- Born: 3 March 1965 (age 61) Frankfurt, Hesse, West Germany
- Education: Hochschule der Künste Berlin
- Occupations: Soprano singer; academic;
- Years active: 1992–present

= Christine Schäfer =

German operatic soprano

Christine Schäfer (born 3 March 1965) is a German operatic soprano.

== Biography ==
Schäfer was born in Frankfurt. She studied from 1984 until 1991 at the Hochschule der Künste Berlin, where her teachers were Ingrid Figur, Aribert Reimann and Dietrich Fischer-Dieskau. She also took master classes with Arleen Augér and Sena Jurinac.

After finishing her studies in 1992, Schäfer began singing at the opera house in Innsbruck. The next year she made her debut in the United States, singing Sophie in Der Rosenkavalier in San Francisco. In 1995, she performed to great acclaim during the Salzburg Festival as the title role in Berg's Lulu, a part she would later sing at the Metropolitan Opera and at Glyndebourne. Other notable opera roles were Alcina at the Drottningholm Palace Theatre, Donna Anna in a production of Don Giovanni in the Palais Garnier, directed by Michael Haneke and Gilda in a 2000 BBC production of Rigoletto at Covent Garden.

Record set:
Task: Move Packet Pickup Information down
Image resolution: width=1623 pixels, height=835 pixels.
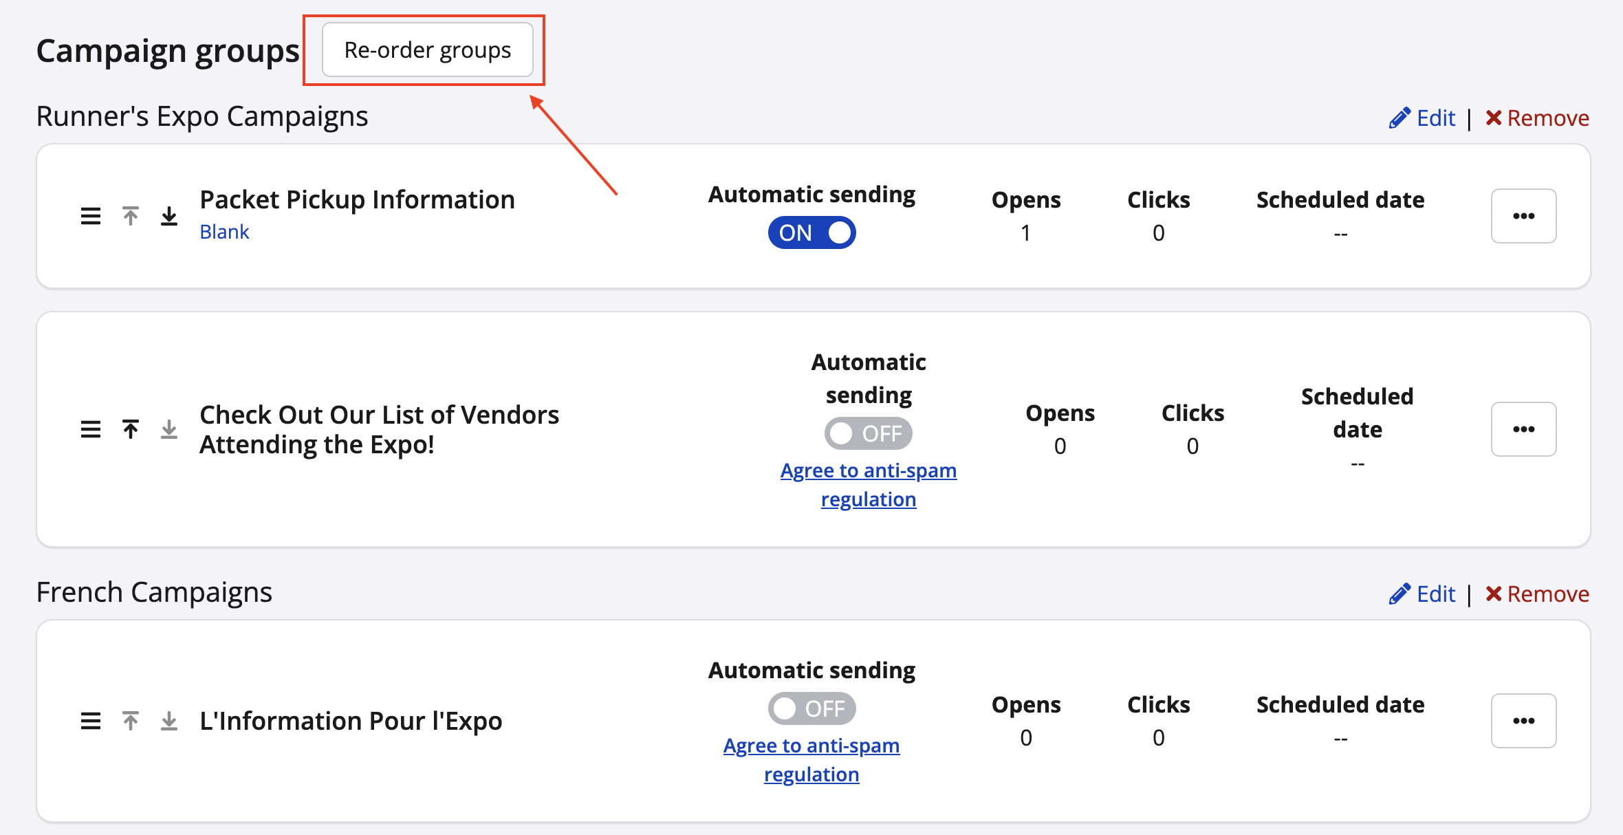Action: 169,216
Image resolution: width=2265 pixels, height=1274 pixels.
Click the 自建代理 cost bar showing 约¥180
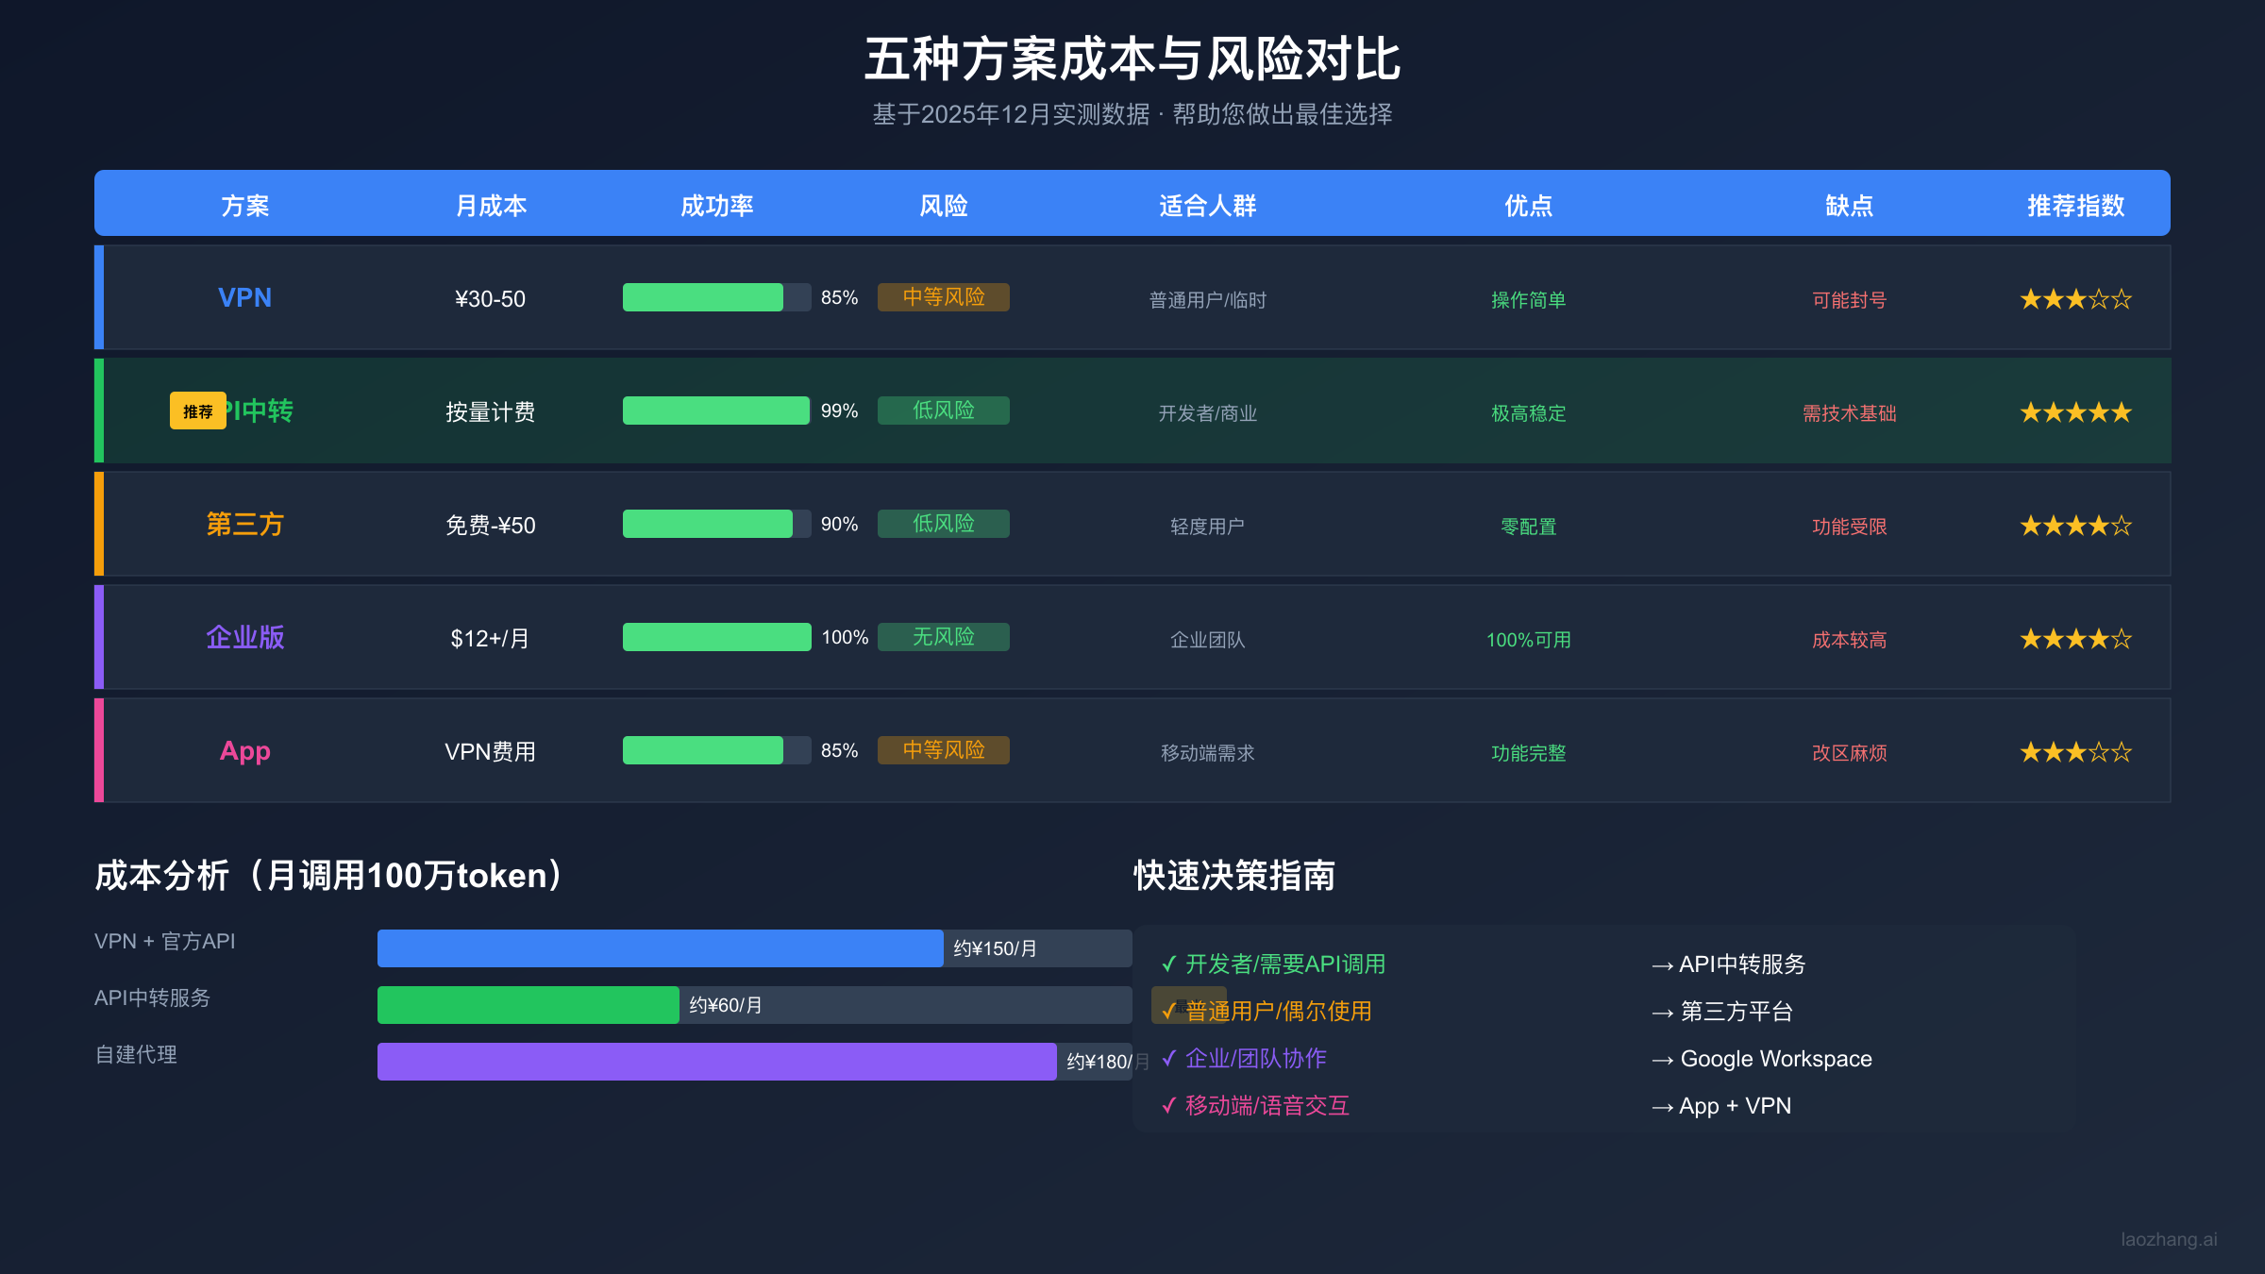click(717, 1062)
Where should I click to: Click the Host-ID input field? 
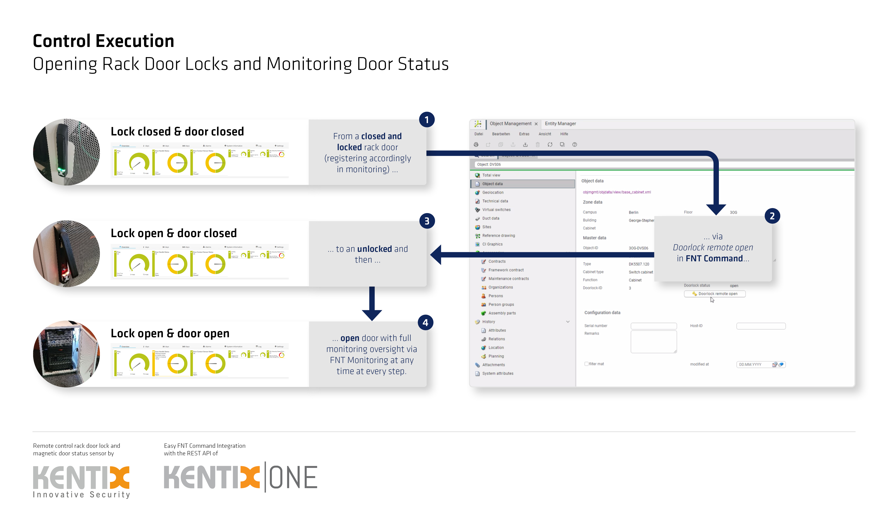coord(761,326)
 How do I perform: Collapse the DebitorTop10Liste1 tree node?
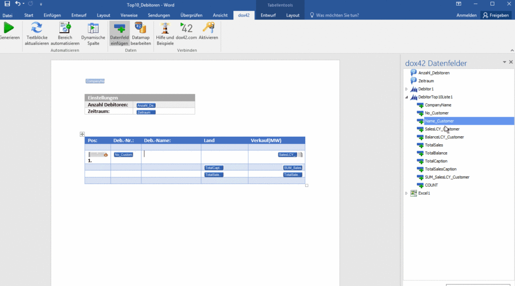click(x=406, y=97)
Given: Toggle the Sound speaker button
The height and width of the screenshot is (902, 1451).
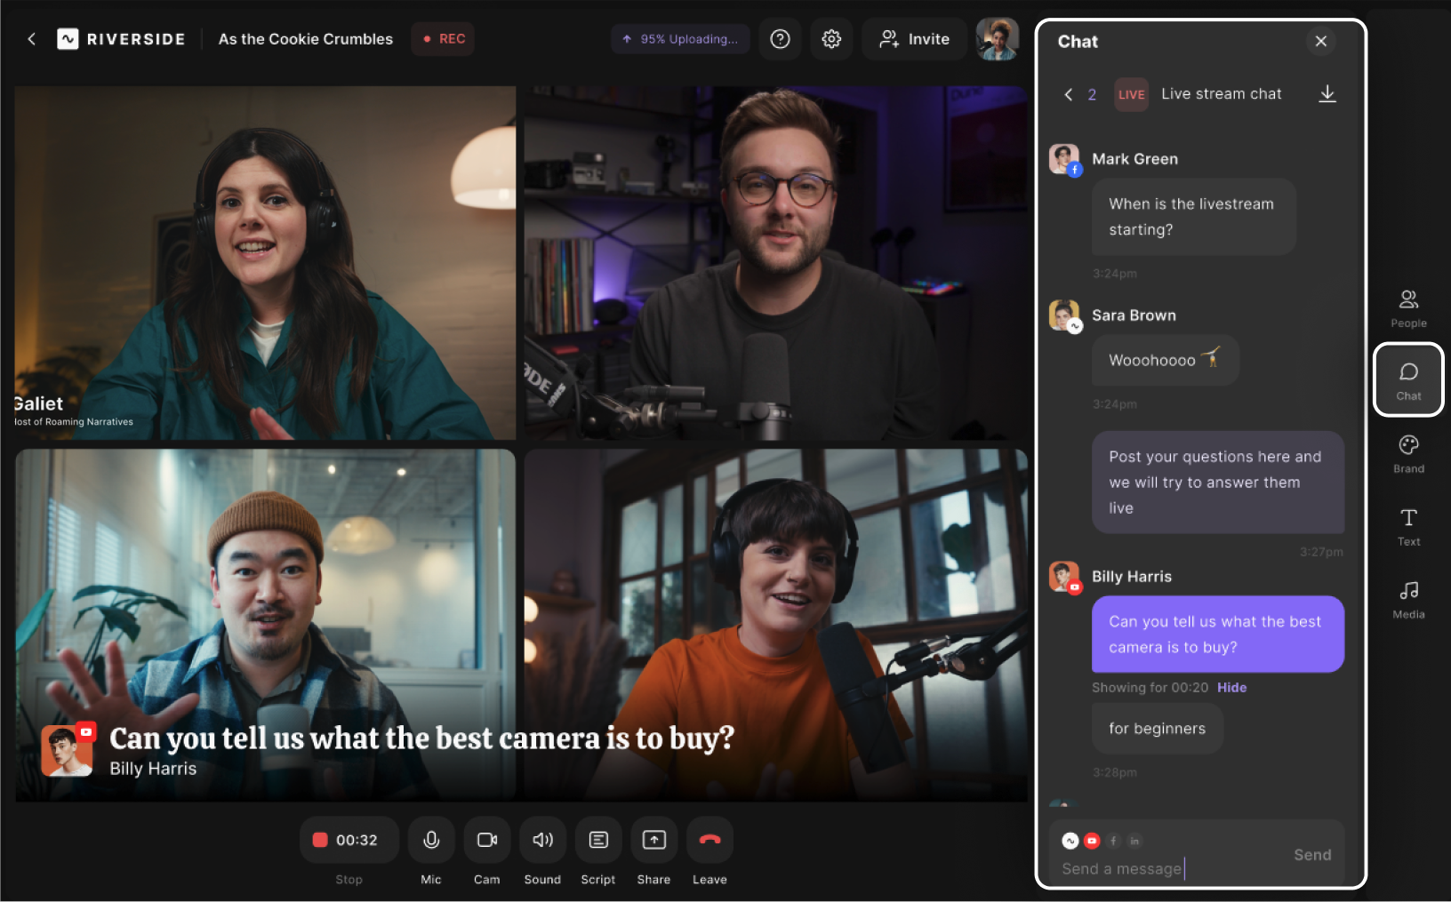Looking at the screenshot, I should (x=542, y=840).
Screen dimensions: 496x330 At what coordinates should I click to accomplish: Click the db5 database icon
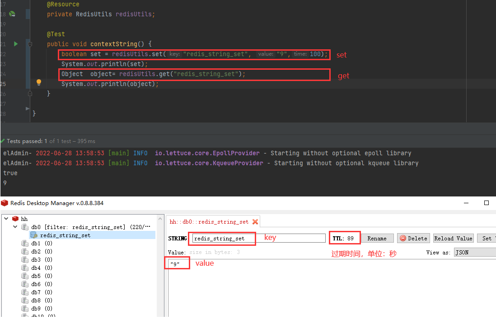click(x=25, y=276)
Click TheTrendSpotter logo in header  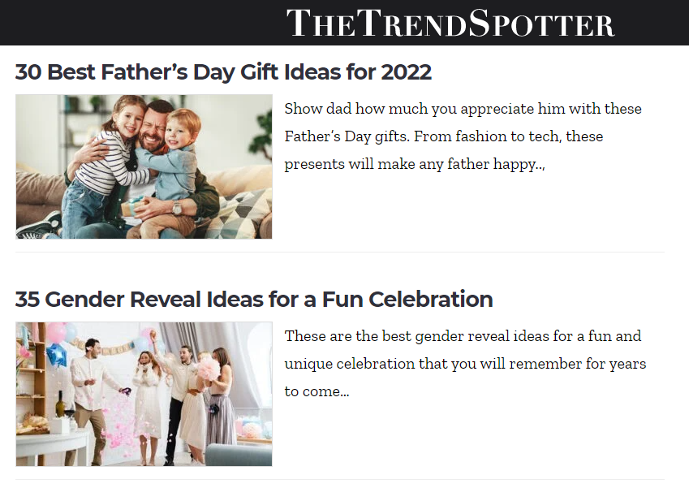[450, 23]
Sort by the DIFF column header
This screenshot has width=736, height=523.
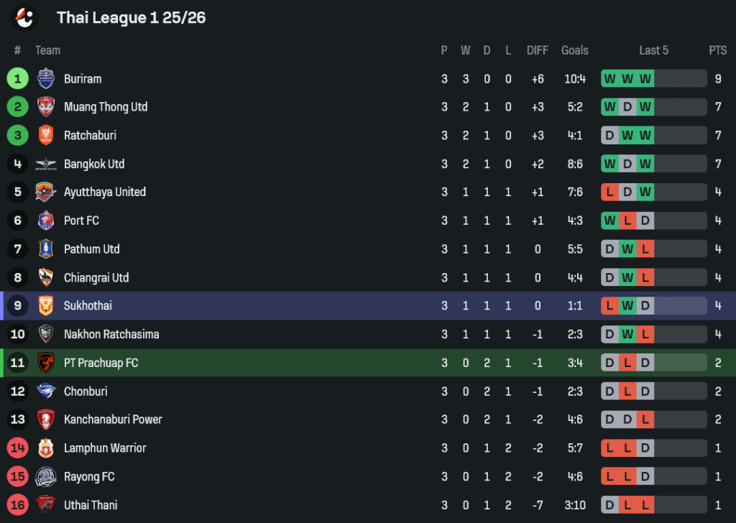point(538,50)
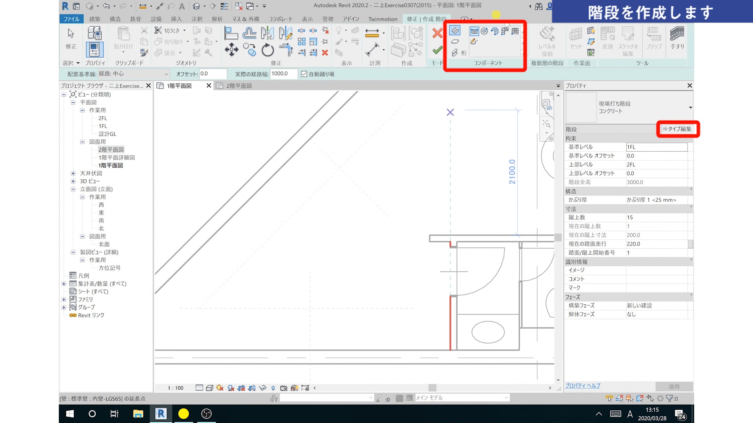Select the Move tool in Modify panel
The width and height of the screenshot is (753, 423).
click(231, 50)

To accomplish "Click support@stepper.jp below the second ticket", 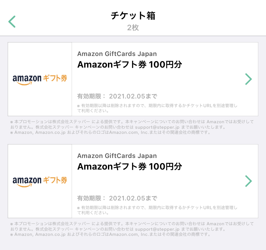I will pos(154,229).
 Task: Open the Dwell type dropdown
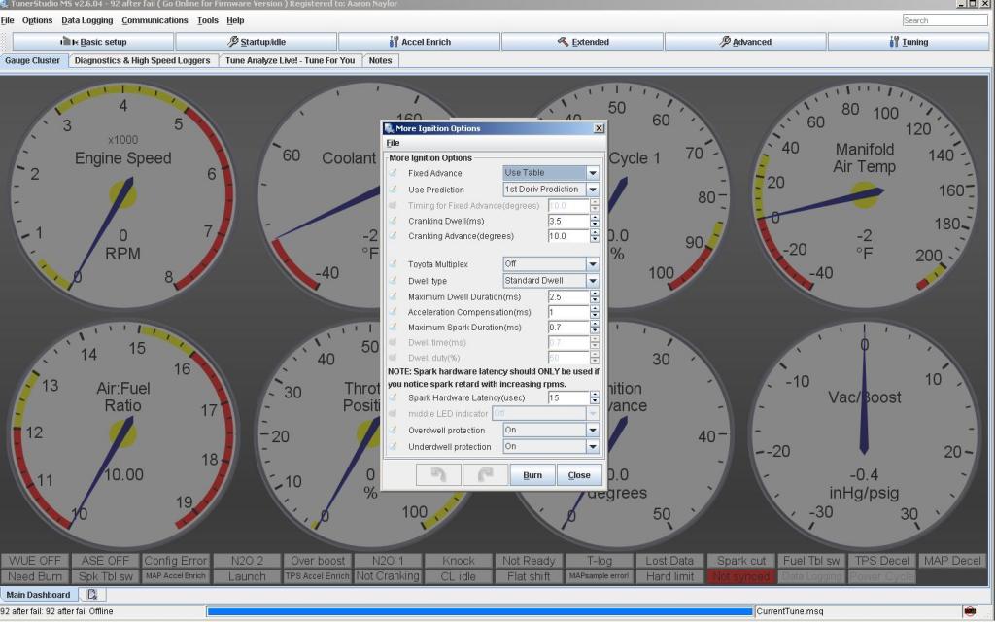click(592, 281)
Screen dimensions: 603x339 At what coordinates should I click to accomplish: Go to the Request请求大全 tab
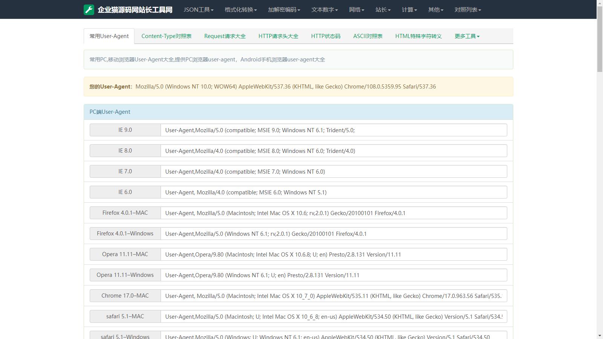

Short problem: Continue the Christine Schäfer biography from the point where it stops.

Exercise response:
In June 2007, she interpreted Violetta in Christoph Marthaler's new production of La traviata alongside Jonas Kaufmann as Alfredo at the Palais Garnier. She was also featured in the same role when the production reprised in autumn. She then starred in the Met premiere of Richard Jones's production of Hansel and Gretel in the role of Gretel, against Alice Coote's Hansel.
In 2008, she presented Schubert's Winterreise at the Rose Theater, accompanied by Eric Scheider, her regular pianist.

In late summer 2014, she announced taking a sabbatical in the 2014/15 season for private reasons. In May 2015, it was announced that the sabbatical would be extended indefinitely.
Since 2011/12 she has been a guest professor at the Hochschule für Musik Hanns Eisler Berlin. From 2015/16 winter semester, she became professor of singing at the school.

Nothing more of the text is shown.